EXERCISE TASK >> Rewrite the material below with every "Instruction" replaced by "Command", leaving everything else unchanged.

---*---

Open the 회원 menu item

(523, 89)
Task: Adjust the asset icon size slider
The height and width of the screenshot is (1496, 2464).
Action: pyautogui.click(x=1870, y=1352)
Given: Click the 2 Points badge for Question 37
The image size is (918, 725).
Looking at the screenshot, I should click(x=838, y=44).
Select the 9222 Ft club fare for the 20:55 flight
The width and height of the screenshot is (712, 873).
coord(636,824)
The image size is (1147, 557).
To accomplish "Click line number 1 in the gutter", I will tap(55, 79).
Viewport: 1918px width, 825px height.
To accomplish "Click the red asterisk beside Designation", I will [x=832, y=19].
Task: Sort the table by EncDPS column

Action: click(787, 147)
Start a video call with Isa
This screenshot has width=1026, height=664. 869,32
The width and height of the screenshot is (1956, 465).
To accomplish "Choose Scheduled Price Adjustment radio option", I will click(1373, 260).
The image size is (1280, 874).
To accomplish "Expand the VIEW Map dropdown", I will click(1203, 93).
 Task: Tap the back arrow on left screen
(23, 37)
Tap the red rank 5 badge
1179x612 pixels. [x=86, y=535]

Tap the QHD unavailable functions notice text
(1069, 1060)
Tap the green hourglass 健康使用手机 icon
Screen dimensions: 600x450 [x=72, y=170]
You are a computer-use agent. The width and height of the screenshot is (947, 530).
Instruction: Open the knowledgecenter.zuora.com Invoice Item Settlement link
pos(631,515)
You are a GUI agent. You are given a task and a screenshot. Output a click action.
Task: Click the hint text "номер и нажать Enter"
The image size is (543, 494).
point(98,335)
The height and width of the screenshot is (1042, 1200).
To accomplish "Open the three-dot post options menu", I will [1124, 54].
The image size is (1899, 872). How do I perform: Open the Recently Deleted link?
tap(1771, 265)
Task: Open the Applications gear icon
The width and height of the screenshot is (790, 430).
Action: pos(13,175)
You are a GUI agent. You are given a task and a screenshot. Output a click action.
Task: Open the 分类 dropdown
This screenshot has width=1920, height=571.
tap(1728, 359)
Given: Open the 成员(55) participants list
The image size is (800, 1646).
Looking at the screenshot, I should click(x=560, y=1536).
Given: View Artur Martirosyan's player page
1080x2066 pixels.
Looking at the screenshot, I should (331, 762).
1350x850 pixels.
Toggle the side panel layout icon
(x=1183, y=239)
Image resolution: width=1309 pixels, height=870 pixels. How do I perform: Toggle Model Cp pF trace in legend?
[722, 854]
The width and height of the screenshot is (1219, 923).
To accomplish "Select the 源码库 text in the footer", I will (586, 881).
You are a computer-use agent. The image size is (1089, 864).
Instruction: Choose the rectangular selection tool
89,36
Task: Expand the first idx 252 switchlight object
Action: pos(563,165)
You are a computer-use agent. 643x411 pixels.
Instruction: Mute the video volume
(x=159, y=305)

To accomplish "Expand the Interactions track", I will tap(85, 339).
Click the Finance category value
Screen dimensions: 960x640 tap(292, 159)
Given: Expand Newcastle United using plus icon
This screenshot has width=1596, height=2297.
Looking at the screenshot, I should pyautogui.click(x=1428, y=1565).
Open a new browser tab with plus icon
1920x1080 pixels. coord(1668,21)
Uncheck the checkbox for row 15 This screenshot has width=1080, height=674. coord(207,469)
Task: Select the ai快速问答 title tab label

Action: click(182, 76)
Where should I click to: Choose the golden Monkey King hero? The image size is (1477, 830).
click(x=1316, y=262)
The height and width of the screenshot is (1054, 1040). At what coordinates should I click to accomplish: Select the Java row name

---*---

ANSWER TO THE PROBLEM >>
Open the 회원 menu item

(523, 89)
Task: Adjust the asset icon size slider
The height and width of the screenshot is (1496, 2464).
Action: pyautogui.click(x=1870, y=1352)
Given: Click the 2 Points badge for Question 37
The image size is (918, 725).
Looking at the screenshot, I should click(x=838, y=44).
Select the 9222 Ft club fare for the 20:55 flight
The width and height of the screenshot is (712, 873).
coord(636,824)
The image size is (1147, 557).
To accomplish "Click line number 1 in the gutter", I will tap(55, 79).
Viewport: 1918px width, 825px height.
To accomplish "Click the red asterisk beside Designation", I will [x=832, y=19].
Task: Sort the table by EncDPS column

Action: click(787, 147)
Start a video call with Isa
This screenshot has width=1026, height=664. 869,32
The width and height of the screenshot is (1956, 465).
To accomplish "Choose Scheduled Price Adjustment radio option", I will click(1373, 260).
The image size is (1280, 874).
To accomplish "Expand the VIEW Map dropdown", I will click(1203, 93).
 Task: Tap the back arrow on left screen
(23, 37)
Tap the red rank 5 badge
1179x612 pixels. [x=86, y=535]

Tap the QHD unavailable functions notice text
(1069, 1060)
Tap the green hourglass 健康使用手机 icon
Screen dimensions: 600x450 [x=72, y=170]
You are a computer-use agent. The width and height of the screenshot is (947, 530).
Command: Open the knowledgecenter.zuora.com Invoice Item Settlement link
pos(631,515)
You are a GUI agent. You are given a task and a screenshot. Output a click action.
Task: Click the hint text "номер и нажать Enter"
The image size is (543, 494).
point(98,335)
The height and width of the screenshot is (1042, 1200).
To accomplish "Open the three-dot post options menu", I will [1124, 54].
The image size is (1899, 872). How do I perform: Open the Recently Deleted link?
tap(1771, 265)
Task: Open the Applications gear icon
The width and height of the screenshot is (790, 430).
Action: pos(13,175)
You are a GUI agent. You are given a task and a screenshot. Output a click action.
Task: Open the 分类 dropdown
This screenshot has width=1920, height=571.
tap(1728, 359)
Given: Open the 成员(55) participants list
The image size is (800, 1646).
Looking at the screenshot, I should click(x=560, y=1536).
Given: View Artur Martirosyan's player page
1080x2066 pixels.
Looking at the screenshot, I should (331, 762).
1350x850 pixels.
Toggle the side panel layout icon
(x=1183, y=239)
Image resolution: width=1309 pixels, height=870 pixels. How do I perform: Toggle Model Cp pF trace in legend?
[722, 854]
The width and height of the screenshot is (1219, 923).
To accomplish "Select the 源码库 text in the footer", I will (586, 881).
You are a computer-use agent. The image size is (1089, 864).
Command: Choose the rectangular selection tool
89,36
Task: Expand the first idx 252 switchlight object
Action: pos(563,165)
You are a computer-use agent. 643x411 pixels.
Command: Mute the video volume
(x=159, y=305)

To accomplish "Expand the Interactions track", I will tap(85, 339).
Click the Finance category value
Screen dimensions: 960x640 tap(292, 159)
Given: Expand Newcastle United using plus icon
This screenshot has width=1596, height=2297.
Looking at the screenshot, I should pyautogui.click(x=1428, y=1565).
Open a new browser tab with plus icon
1920x1080 pixels. coord(1668,21)
Uncheck the checkbox for row 15 This screenshot has width=1080, height=674. coord(207,469)
Task: Select the ai快速问答 title tab label

Action: click(182, 76)
Where should I click to: Choose the golden Monkey King hero? The image size is (1477, 830).
click(x=1316, y=262)
The height and width of the screenshot is (1054, 1040). At what coordinates should I click to accomplish: Select the Java row name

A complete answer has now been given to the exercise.